### Material for this task
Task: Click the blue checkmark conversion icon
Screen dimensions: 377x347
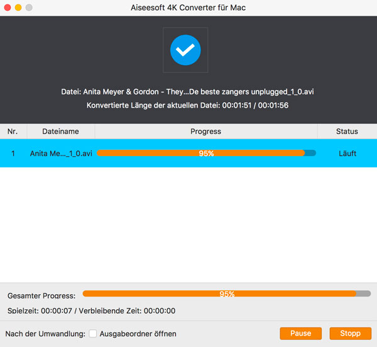Action: click(185, 50)
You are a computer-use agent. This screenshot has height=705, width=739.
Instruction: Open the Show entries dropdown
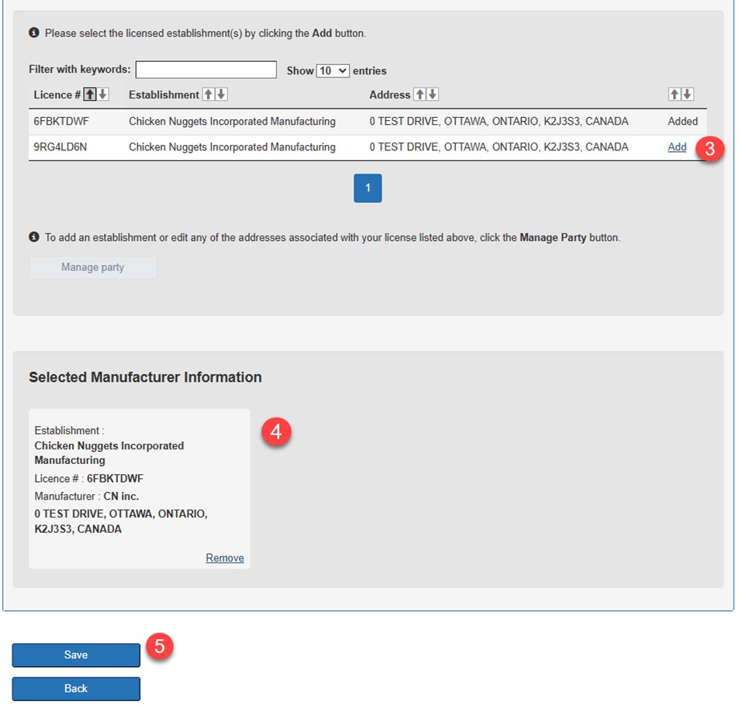click(x=333, y=70)
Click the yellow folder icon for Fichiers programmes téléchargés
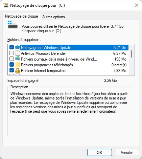 pos(18,65)
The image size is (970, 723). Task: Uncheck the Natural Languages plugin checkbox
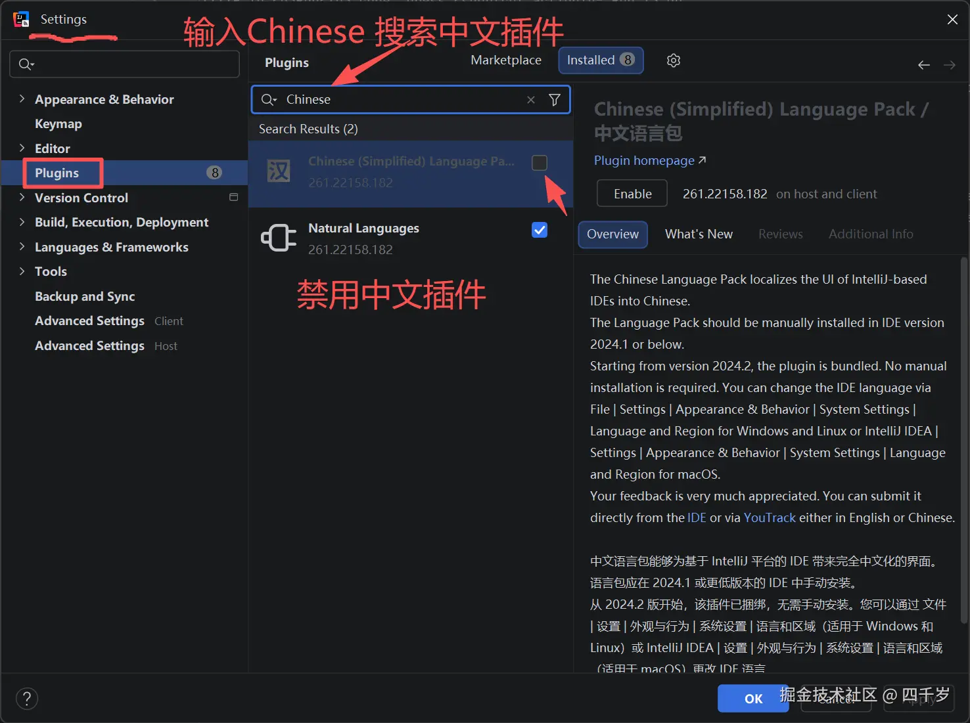(x=539, y=230)
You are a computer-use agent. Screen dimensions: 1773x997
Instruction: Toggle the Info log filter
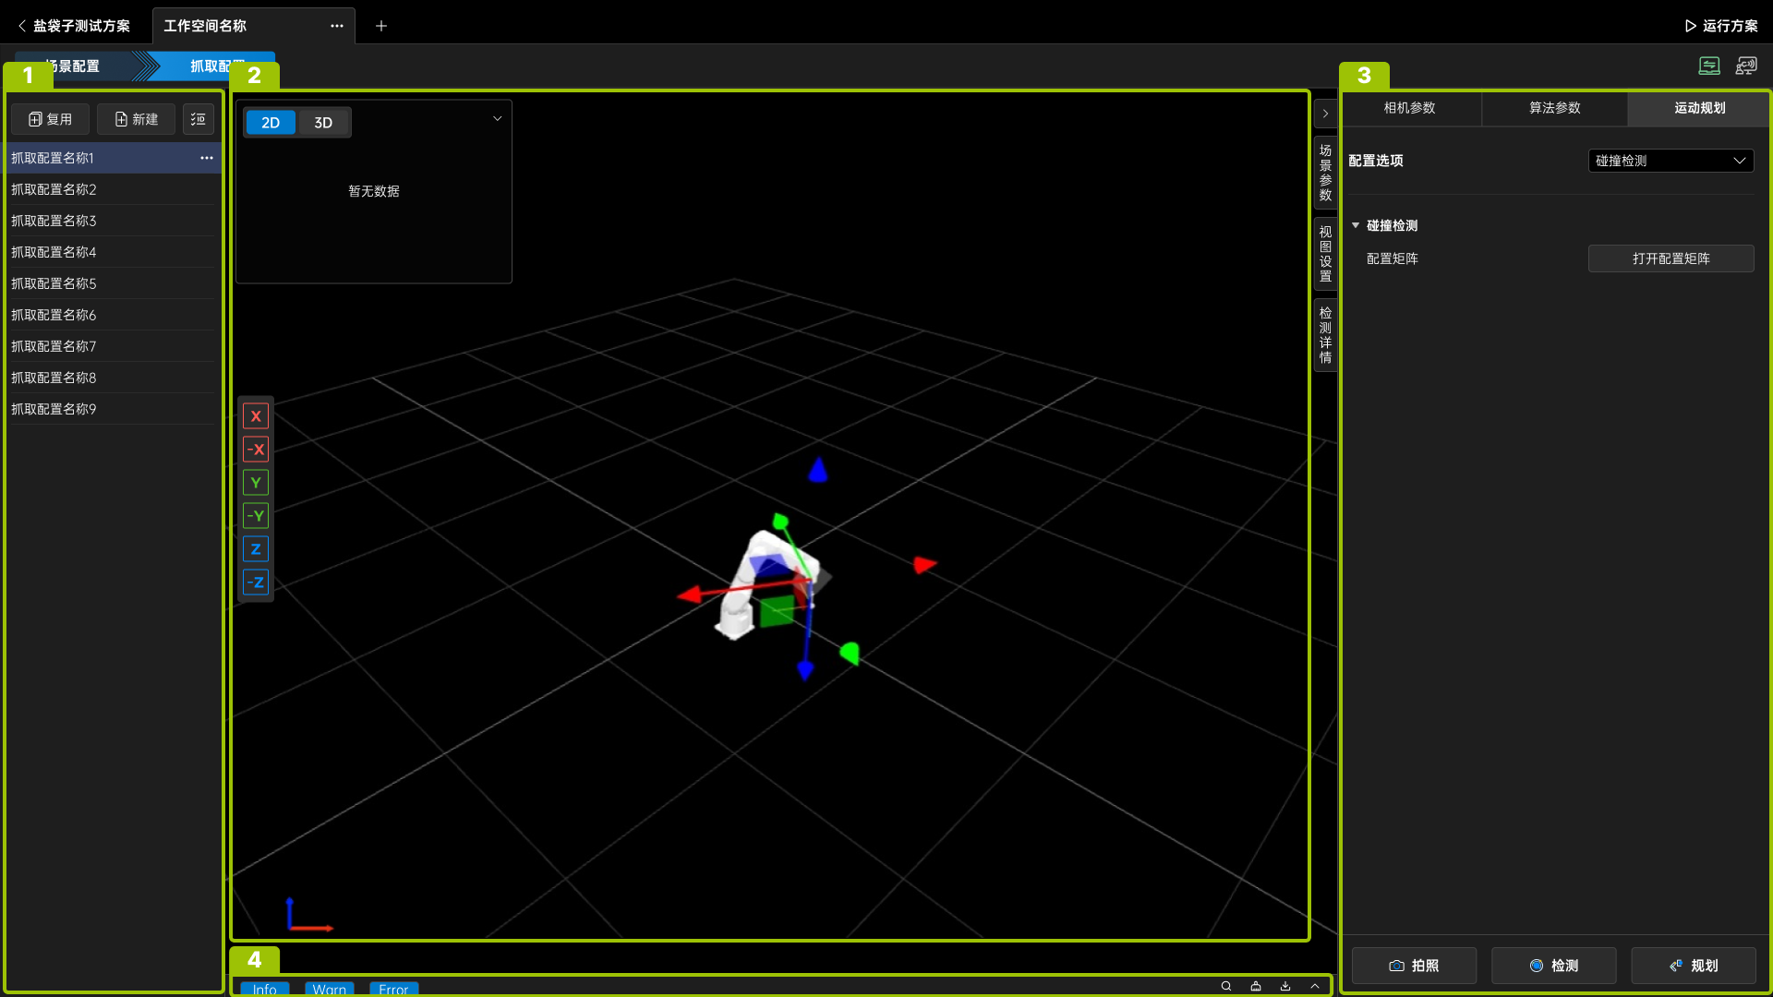pyautogui.click(x=265, y=989)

### Exercise goal
Arrange the stretch of the records from the line containing "The image size" through the end as a Markdown table with columns headed "Row" and "Line". Skip blank lines and leave the pictures out.

### Answer for this exercise
| Row | Line |
|---|---|
| 1 | The image size is (970, 723). Task: Uncheck the Natural Languages plugin checkbox |
| 2 | (x=539, y=230) |
| 3 | You are a computer-use agent. Screen dimensions: 1773x997 |
| 4 | Instruction: Toggle the Info log filter |
| 5 | pyautogui.click(x=265, y=989) |